• Estratto della pagina:
┌────────
Fino a qualche anno fa della Cambogia conoscevo solo la sua storia tragica: il regime dei Khmer Rossi, la politica folle di Pol Pot, il genocidio di un popolo lontano, gli articoli di Tiziano Terzani. Poi, cinque anni fa, i miei genitori hanno adottato a distanza una bambina cambogiana attraverso Helpcode ed è nato in me il desiderio di intraprendere questo viaggio per conoscere da vicino quella realtà.
Sapevo che le scuole in Cambogia sono aperte fino a fine luglio e così a giugno, io e il mio compagno abbiamo acquistato i biglietti aerei e ho contattato l’organizzazione per la visita.
└────────
• Dati forniti:
┌────────
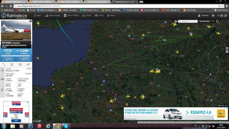Click Hide ad above the Renault banner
└────────
• Problema da risolvere:
Ricopia senza alcuna modifica, dall'estratto della pagina sul viaggio in Cambogia, il passaggio che si apre con le parole contenenti "Sapevo che le" e si chiude con "per la visita.".

• Soluzione scritta:
Sapevo che le scuole in Cambogia sono aperte fino a fine luglio e così a giugno, io e il mio compagno abbiamo acquistato i biglietti aerei e ho contattato l’organizzazione per la visita.